- Exercise goal: Copy out all the rows below, requests included, shifting every coordinate in the answers up by 143. Leave the pictures out.

- Data provided:
· · ·

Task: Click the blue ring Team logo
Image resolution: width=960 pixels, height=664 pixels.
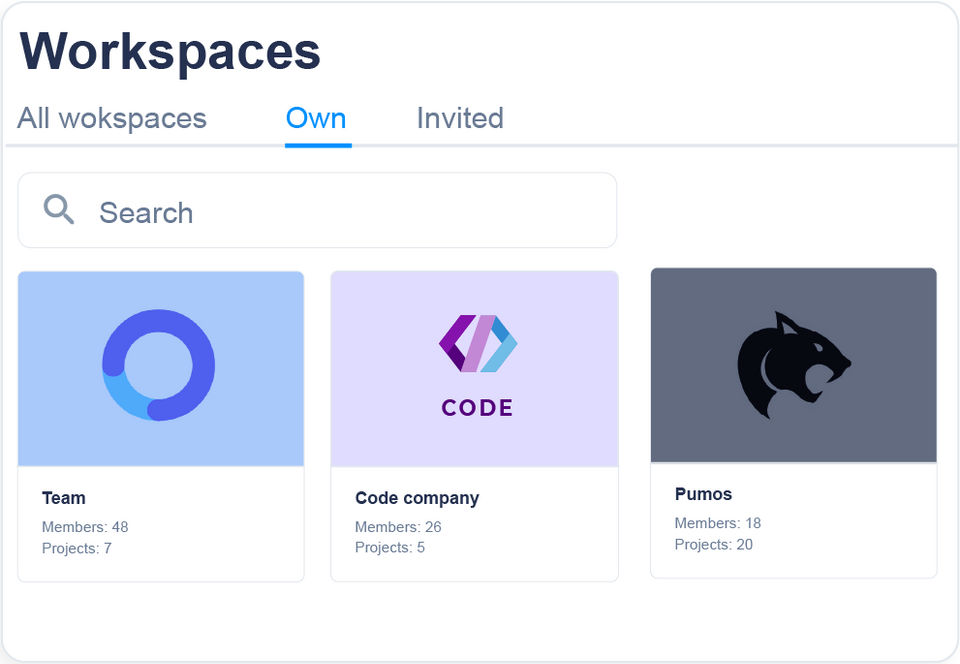Action: coord(159,365)
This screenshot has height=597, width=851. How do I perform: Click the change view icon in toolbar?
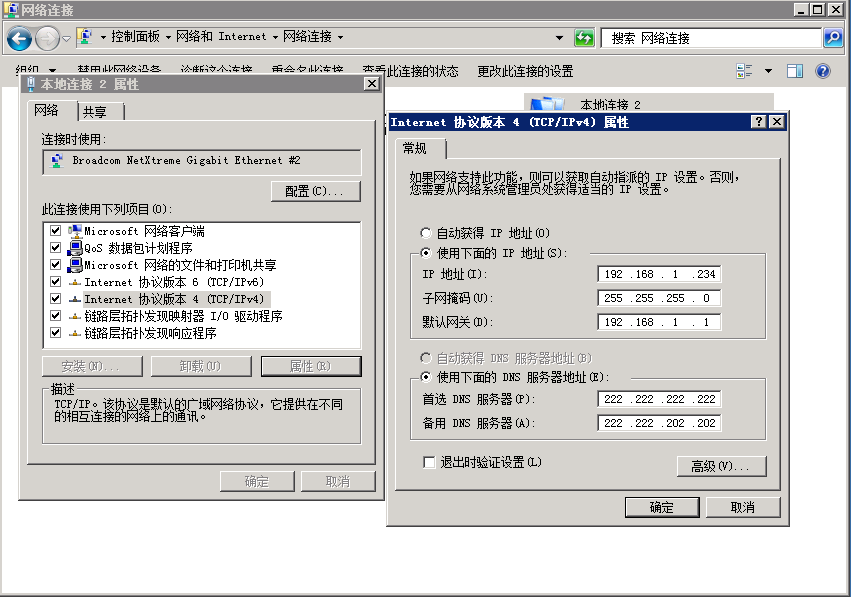744,71
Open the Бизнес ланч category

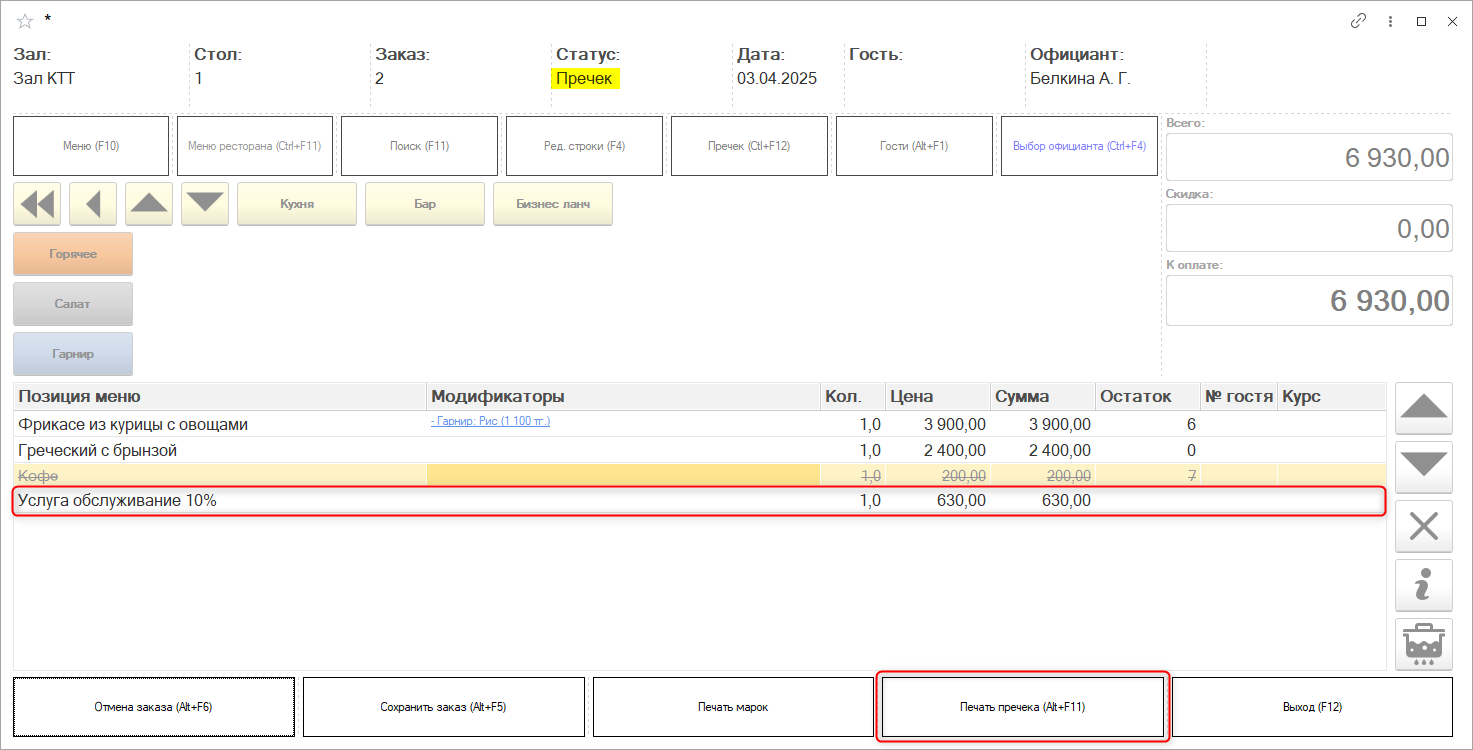553,204
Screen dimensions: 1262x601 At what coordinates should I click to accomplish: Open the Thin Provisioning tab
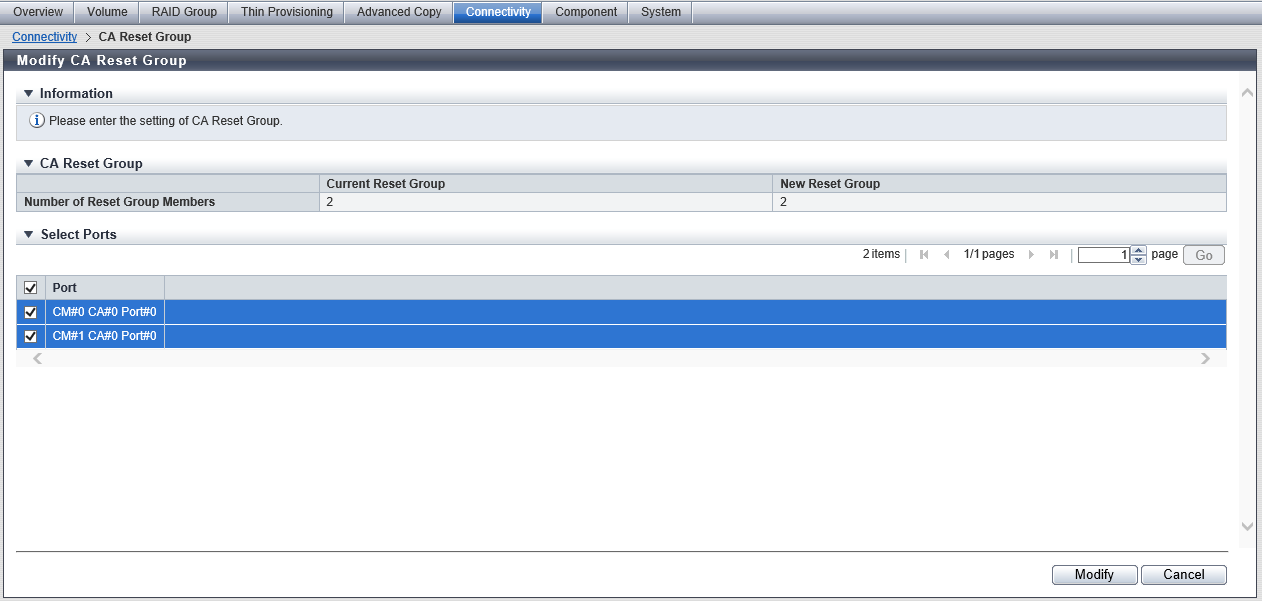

· · ·

- Answer below:
Task: Click the blue ring Team logo
Image resolution: width=960 pixels, height=664 pixels.
Action: coord(302,508)
This screenshot has height=597, width=851. How do I perform: Click the change view icon in toolbar?
887,214
Open the Бизнес ланч category

696,347
Screen dimensions: 1262x601 At what coordinates should I click to accomplish: Open the Thin Provisioning tab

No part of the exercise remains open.